### Data under study
== == ==
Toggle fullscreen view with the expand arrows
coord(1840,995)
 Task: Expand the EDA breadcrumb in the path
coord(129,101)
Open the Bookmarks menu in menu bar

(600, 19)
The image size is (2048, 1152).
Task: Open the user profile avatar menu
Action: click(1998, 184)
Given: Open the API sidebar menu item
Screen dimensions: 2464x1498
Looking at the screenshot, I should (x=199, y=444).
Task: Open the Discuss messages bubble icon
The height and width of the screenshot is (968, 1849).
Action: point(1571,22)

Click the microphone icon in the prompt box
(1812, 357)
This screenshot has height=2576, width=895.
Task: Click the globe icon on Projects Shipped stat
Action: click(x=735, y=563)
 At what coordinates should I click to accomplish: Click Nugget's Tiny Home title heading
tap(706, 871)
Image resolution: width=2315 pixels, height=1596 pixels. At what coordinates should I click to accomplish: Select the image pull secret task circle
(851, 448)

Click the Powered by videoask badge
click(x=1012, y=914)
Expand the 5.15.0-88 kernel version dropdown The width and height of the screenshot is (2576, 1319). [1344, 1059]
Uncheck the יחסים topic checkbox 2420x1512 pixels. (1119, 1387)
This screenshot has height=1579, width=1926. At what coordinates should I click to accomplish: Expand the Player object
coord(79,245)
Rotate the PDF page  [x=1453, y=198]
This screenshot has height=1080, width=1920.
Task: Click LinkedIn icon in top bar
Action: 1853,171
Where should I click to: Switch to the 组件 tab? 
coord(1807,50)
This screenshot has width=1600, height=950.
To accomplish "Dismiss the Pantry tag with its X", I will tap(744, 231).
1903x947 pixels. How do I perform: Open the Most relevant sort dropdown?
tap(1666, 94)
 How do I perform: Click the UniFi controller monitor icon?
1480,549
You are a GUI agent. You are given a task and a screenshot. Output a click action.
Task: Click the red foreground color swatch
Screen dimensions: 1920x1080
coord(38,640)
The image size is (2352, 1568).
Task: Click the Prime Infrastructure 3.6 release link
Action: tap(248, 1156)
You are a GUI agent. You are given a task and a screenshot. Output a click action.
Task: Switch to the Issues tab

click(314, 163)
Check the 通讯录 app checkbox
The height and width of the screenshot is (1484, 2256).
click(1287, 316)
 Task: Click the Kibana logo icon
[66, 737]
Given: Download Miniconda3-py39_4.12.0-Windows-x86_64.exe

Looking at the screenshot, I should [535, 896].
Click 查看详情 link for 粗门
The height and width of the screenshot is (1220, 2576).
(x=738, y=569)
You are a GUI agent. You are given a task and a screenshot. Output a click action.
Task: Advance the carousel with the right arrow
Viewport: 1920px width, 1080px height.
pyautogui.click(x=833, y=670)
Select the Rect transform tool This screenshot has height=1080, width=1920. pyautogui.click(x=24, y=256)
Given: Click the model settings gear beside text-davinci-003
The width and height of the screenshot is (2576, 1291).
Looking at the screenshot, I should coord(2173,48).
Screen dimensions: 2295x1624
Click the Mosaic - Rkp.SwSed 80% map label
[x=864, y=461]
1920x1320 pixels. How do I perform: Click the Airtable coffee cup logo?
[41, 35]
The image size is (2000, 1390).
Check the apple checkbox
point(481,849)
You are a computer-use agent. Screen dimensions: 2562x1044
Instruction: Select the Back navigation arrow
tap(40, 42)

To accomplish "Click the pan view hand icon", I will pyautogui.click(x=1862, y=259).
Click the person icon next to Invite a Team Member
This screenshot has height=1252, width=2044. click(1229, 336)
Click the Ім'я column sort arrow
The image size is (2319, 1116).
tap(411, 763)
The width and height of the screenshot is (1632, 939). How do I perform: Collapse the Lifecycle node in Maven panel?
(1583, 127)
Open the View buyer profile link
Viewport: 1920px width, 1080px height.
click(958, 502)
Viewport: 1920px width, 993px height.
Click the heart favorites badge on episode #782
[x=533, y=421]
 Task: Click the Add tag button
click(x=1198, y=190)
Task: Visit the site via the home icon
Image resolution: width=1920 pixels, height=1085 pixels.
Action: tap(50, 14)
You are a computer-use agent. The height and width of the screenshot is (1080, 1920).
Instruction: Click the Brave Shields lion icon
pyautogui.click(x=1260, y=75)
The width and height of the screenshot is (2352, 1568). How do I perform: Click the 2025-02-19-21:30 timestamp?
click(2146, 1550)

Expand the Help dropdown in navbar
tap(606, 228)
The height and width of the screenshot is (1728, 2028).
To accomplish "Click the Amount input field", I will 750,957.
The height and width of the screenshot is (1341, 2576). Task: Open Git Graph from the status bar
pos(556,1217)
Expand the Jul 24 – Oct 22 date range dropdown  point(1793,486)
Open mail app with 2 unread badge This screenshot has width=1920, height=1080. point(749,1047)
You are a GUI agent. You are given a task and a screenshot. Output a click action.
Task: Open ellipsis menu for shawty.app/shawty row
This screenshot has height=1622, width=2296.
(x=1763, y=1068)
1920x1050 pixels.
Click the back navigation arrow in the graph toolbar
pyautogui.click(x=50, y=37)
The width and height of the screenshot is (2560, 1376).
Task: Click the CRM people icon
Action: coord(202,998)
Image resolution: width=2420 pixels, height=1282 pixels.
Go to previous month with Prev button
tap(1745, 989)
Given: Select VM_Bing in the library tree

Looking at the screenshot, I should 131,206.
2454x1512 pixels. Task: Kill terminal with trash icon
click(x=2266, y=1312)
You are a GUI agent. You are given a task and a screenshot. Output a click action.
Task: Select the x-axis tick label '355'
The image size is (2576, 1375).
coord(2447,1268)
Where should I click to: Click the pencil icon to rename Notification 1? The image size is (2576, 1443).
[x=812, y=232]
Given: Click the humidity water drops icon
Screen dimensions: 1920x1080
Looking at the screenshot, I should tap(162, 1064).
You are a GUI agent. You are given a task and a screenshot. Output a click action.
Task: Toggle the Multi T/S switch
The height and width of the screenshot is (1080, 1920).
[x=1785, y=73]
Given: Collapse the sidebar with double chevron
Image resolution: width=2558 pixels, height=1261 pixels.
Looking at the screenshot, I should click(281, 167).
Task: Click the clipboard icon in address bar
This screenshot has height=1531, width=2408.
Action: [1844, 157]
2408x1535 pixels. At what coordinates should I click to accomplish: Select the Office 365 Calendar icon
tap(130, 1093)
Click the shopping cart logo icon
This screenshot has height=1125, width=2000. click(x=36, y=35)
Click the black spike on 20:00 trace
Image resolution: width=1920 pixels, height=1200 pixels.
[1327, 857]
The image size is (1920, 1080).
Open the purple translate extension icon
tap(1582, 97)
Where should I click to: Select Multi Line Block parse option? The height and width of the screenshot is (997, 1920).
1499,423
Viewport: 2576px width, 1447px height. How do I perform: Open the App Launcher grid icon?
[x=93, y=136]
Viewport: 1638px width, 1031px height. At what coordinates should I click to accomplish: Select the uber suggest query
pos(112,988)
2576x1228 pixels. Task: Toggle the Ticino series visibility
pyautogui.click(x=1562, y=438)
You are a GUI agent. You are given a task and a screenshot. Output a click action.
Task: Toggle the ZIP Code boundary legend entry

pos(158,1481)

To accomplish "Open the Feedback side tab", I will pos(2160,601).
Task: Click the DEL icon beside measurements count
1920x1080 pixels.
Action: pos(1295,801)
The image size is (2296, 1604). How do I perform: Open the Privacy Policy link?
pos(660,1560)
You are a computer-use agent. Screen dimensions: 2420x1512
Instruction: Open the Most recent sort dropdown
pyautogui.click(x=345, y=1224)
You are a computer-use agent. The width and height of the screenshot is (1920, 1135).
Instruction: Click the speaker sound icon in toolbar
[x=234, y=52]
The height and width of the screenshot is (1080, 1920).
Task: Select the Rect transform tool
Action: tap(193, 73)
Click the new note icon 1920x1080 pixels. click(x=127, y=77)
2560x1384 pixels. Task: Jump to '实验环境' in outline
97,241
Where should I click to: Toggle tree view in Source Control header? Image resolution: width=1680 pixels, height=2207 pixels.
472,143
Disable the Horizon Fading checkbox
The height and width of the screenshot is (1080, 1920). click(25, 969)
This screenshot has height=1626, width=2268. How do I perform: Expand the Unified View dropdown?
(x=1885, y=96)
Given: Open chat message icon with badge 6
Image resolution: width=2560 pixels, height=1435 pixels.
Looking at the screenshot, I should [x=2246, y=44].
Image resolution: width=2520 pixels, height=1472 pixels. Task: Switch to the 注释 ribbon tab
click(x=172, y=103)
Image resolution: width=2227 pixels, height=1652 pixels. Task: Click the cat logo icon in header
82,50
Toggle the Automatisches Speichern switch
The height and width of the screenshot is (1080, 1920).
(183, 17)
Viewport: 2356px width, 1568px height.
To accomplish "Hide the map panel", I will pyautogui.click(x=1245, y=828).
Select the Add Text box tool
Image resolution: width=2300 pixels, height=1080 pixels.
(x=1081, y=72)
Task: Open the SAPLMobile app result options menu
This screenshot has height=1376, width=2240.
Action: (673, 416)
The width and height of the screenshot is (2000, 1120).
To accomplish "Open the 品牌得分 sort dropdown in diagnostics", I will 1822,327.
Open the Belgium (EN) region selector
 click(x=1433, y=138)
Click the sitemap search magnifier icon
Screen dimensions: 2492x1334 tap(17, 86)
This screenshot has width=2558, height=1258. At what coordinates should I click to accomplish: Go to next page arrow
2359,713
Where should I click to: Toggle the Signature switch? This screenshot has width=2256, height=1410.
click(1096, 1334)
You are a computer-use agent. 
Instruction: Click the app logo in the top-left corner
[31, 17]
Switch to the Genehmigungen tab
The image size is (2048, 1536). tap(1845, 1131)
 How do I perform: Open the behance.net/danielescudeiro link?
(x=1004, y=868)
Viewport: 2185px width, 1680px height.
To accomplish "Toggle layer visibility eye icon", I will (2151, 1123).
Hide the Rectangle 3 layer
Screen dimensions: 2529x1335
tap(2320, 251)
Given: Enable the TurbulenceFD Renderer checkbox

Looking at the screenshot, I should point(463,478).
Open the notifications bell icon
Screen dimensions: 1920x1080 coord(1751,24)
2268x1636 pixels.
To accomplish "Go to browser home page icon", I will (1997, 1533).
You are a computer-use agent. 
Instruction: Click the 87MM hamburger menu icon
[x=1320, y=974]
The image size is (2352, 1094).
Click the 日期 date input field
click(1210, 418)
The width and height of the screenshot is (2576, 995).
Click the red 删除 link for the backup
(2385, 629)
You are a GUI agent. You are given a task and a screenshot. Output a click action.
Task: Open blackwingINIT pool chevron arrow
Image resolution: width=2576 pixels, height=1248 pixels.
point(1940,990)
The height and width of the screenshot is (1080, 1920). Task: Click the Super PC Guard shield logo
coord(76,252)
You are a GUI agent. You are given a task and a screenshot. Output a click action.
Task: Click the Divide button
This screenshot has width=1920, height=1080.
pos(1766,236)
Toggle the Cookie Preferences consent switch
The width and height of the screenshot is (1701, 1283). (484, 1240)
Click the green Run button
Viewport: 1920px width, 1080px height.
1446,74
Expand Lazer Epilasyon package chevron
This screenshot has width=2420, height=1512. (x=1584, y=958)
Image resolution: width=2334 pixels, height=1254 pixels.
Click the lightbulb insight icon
== == ==
### Your goal
Look through the entries above and copy each line that has "beside" in it.

### Task result
Given: Click the model settings gear beside text-davinci-003
Task: Click the DEL icon beside measurements count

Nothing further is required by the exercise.